Exercise task: Quote the rows below word for word, beginning with the row that contains "Click the Continue button" and continuing through the row that contains "This screenshot has width=730, height=500.", including both of those rows.

Listing:
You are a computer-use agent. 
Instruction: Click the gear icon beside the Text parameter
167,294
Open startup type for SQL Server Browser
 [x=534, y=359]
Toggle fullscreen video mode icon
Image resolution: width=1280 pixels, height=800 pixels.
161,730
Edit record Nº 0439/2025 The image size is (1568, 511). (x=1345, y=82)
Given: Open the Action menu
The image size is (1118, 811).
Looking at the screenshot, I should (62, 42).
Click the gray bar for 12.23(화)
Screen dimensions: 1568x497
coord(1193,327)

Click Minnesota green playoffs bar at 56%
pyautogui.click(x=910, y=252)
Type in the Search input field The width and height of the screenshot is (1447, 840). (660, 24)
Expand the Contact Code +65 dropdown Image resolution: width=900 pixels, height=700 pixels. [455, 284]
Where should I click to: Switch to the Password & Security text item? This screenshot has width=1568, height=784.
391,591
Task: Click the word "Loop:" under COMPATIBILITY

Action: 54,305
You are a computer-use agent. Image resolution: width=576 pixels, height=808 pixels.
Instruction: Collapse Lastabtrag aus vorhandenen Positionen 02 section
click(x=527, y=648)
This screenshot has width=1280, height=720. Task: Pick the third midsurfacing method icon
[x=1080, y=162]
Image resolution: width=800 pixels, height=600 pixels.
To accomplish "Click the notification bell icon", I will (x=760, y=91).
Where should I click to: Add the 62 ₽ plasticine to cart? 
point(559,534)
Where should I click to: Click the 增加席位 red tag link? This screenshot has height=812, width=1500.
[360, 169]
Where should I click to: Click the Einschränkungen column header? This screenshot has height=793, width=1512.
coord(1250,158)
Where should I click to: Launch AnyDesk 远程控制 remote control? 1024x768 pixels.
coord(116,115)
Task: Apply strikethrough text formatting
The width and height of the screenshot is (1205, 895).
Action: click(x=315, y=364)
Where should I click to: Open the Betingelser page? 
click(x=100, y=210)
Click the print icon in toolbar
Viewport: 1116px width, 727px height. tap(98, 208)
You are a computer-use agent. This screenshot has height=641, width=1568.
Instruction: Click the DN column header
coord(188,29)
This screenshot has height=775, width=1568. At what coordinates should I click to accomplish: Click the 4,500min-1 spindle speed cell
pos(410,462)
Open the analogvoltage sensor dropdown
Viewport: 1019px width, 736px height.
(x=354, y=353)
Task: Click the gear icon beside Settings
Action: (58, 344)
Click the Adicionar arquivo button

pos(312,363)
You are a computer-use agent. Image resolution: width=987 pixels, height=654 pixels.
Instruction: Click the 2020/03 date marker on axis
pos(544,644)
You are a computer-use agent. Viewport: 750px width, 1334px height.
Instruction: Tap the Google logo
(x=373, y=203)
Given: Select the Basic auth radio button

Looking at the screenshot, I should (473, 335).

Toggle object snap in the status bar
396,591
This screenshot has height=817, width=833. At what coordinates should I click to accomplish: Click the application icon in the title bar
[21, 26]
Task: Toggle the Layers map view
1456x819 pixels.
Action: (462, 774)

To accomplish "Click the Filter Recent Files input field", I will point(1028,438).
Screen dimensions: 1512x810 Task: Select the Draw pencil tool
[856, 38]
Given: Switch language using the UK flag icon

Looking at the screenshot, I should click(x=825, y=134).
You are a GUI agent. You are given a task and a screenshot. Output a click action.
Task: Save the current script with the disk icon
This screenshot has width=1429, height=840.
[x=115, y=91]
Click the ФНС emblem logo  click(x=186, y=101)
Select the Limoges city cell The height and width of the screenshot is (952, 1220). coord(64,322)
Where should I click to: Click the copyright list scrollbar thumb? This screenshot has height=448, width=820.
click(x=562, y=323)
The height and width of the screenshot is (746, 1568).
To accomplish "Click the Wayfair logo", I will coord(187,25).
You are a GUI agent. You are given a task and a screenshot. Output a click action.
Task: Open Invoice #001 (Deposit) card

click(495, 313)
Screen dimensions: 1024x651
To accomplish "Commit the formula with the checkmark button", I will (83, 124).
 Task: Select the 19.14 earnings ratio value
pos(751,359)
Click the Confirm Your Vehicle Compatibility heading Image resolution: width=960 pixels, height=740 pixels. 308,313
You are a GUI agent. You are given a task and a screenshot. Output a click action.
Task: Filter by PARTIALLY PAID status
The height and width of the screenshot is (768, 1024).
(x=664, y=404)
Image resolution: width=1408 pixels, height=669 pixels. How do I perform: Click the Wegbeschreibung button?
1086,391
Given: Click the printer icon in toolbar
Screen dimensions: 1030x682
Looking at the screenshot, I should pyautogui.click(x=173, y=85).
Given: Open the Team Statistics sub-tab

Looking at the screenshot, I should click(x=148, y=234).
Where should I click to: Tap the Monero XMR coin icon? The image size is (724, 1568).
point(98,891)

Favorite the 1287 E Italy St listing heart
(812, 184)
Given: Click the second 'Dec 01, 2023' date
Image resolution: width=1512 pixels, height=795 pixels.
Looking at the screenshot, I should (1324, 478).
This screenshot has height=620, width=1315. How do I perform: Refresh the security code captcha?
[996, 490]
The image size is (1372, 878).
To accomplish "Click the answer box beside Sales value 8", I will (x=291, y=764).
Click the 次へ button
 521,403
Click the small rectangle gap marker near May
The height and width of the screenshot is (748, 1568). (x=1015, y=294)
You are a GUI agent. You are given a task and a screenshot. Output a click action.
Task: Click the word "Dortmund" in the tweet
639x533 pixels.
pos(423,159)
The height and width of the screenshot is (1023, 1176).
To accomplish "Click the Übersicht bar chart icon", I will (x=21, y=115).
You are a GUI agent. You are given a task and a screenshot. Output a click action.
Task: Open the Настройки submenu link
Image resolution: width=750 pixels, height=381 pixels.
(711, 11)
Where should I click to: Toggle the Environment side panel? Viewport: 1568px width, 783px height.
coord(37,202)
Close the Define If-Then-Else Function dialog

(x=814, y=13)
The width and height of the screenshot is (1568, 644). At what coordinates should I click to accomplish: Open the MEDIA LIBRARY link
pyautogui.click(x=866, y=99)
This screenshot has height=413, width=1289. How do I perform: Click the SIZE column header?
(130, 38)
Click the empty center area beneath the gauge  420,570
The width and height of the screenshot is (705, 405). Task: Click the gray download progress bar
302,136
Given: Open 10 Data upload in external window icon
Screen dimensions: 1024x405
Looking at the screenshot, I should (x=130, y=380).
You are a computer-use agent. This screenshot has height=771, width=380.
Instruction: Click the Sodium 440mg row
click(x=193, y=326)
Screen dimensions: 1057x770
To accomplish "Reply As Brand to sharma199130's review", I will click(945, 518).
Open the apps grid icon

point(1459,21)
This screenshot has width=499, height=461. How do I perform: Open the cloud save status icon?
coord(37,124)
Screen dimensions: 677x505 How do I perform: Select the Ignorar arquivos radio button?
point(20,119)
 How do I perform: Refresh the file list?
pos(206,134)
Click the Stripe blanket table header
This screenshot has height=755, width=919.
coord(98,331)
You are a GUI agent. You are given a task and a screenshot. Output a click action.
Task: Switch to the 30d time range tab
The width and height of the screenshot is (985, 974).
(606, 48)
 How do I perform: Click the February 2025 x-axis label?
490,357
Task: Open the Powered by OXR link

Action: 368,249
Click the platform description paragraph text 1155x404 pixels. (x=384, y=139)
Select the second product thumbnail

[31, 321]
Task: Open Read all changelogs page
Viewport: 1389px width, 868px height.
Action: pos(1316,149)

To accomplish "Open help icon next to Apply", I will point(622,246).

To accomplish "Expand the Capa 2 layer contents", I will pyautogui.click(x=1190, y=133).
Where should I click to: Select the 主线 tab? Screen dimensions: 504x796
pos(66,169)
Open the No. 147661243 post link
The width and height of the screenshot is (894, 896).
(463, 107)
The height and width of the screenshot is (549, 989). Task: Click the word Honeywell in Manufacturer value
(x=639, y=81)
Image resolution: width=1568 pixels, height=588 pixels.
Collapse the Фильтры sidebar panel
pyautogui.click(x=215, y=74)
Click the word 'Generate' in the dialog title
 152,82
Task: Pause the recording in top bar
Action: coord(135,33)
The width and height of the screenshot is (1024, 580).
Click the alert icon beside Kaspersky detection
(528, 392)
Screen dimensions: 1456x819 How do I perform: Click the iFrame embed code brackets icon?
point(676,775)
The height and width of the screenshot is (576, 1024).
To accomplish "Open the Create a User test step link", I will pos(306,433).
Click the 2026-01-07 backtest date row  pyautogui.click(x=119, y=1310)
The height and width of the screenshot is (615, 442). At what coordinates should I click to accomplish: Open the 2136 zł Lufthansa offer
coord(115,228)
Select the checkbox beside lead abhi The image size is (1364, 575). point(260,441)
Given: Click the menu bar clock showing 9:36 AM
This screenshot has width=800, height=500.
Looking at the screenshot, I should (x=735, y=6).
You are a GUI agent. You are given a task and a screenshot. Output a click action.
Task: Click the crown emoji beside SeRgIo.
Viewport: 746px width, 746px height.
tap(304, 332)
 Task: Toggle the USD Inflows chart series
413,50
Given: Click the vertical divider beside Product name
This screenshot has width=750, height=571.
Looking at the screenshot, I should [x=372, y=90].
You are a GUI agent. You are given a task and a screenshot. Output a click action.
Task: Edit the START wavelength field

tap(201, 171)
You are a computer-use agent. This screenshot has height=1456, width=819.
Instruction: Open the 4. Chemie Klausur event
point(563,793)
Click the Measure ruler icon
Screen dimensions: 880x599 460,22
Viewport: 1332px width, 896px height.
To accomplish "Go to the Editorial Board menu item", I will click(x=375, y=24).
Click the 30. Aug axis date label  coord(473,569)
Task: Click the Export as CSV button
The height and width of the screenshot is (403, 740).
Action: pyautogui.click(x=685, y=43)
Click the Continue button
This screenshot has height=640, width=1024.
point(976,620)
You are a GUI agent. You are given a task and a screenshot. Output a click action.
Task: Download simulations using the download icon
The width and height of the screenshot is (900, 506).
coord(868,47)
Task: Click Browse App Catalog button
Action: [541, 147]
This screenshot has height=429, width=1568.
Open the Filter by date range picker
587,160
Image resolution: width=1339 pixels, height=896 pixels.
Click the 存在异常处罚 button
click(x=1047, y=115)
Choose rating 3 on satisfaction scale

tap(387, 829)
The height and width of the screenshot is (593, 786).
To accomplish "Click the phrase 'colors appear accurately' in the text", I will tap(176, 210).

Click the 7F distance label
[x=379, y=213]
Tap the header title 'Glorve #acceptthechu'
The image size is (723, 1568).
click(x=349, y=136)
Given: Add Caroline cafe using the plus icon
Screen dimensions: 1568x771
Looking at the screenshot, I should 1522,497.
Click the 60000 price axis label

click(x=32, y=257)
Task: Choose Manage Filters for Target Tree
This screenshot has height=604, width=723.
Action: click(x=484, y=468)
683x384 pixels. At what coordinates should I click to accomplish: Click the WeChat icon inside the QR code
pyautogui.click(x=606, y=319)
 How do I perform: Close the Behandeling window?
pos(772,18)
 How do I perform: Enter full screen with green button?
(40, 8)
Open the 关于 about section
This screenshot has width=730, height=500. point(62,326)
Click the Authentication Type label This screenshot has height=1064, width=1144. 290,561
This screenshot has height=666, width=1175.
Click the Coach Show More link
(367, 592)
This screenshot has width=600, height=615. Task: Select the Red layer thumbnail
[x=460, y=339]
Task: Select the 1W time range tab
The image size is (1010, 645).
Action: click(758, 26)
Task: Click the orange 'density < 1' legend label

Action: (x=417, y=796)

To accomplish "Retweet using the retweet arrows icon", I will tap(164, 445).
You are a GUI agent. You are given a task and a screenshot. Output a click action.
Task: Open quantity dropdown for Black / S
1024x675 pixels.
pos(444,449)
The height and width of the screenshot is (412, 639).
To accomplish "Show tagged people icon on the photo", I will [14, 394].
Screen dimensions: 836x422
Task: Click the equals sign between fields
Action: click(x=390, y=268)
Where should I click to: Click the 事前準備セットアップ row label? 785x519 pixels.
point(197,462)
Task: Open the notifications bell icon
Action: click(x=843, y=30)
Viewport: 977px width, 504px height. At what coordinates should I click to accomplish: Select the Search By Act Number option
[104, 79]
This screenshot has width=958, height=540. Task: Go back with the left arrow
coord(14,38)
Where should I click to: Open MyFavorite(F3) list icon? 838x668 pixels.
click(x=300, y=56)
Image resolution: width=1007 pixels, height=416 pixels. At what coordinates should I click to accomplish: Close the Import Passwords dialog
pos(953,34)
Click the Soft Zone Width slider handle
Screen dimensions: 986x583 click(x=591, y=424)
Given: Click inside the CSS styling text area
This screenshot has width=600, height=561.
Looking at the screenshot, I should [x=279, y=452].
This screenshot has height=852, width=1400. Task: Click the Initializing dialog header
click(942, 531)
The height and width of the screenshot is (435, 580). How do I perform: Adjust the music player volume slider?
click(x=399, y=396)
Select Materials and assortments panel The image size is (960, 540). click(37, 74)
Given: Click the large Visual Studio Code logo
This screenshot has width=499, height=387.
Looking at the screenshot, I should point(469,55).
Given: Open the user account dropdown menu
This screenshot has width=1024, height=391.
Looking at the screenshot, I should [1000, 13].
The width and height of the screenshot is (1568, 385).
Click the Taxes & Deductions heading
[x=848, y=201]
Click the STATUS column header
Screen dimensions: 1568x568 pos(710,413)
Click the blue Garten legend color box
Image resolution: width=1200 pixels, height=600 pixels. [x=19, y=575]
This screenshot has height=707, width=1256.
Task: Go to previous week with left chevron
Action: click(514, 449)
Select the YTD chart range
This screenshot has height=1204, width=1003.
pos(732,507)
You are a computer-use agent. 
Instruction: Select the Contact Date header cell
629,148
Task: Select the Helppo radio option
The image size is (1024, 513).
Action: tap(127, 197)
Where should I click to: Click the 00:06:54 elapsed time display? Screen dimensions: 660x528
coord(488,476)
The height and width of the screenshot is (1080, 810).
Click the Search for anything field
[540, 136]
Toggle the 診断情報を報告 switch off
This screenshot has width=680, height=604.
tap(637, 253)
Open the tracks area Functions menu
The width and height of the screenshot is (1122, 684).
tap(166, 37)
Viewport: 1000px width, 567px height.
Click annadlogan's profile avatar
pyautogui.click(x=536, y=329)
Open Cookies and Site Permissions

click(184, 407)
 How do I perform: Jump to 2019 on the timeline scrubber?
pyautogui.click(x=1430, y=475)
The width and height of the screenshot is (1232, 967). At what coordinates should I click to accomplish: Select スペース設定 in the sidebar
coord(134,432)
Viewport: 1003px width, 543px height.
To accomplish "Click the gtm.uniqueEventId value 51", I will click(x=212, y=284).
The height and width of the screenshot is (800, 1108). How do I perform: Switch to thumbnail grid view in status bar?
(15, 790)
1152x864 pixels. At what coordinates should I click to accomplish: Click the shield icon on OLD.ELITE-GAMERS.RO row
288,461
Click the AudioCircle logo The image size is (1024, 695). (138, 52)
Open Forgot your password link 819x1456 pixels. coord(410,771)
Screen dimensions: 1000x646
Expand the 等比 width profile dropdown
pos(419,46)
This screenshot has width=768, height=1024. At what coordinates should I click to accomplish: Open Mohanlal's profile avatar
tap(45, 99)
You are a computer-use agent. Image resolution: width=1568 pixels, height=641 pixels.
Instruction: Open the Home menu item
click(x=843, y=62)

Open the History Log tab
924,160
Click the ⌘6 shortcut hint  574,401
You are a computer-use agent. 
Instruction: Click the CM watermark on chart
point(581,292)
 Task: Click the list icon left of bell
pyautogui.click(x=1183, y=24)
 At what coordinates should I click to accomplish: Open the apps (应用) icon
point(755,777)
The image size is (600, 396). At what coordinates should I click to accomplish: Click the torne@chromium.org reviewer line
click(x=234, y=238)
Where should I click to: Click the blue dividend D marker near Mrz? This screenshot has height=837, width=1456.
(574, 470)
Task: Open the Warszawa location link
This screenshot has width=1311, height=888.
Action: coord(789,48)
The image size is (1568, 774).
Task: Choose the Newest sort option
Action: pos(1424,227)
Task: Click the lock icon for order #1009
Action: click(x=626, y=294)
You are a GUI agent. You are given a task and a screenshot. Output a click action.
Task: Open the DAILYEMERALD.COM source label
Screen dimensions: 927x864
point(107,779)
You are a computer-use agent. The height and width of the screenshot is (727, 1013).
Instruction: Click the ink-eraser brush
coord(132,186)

Written solution:
Click the Continue button
This screenshot has height=640, width=1024.
point(976,620)
You are a GUI agent. You are given a task and a screenshot. Output a click action.
Task: Download simulations using the download icon
The width and height of the screenshot is (900, 506).
coord(868,47)
Task: Click Browse App Catalog button
Action: [541, 147]
This screenshot has height=429, width=1568.
Open the Filter by date range picker
587,160
Image resolution: width=1339 pixels, height=896 pixels.
Click the 存在异常处罚 button
click(x=1047, y=115)
Choose rating 3 on satisfaction scale

tap(387, 829)
The height and width of the screenshot is (593, 786).
To accomplish "Click the phrase 'colors appear accurately' in the text", I will tap(176, 210).

Click the 7F distance label
[x=379, y=213]
Tap the header title 'Glorve #acceptthechu'
The image size is (723, 1568).
click(x=349, y=136)
Given: Add Caroline cafe using the plus icon
Screen dimensions: 1568x771
Looking at the screenshot, I should 1522,497.
Click the 60000 price axis label

click(x=32, y=257)
Task: Choose Manage Filters for Target Tree
This screenshot has height=604, width=723.
Action: click(x=484, y=468)
683x384 pixels. At what coordinates should I click to accomplish: Click the WeChat icon inside the QR code
pyautogui.click(x=606, y=319)
 How do I perform: Close the Behandeling window?
pos(772,18)
 How do I perform: Enter full screen with green button?
(40, 8)
Open the 关于 about section
This screenshot has width=730, height=500. point(62,326)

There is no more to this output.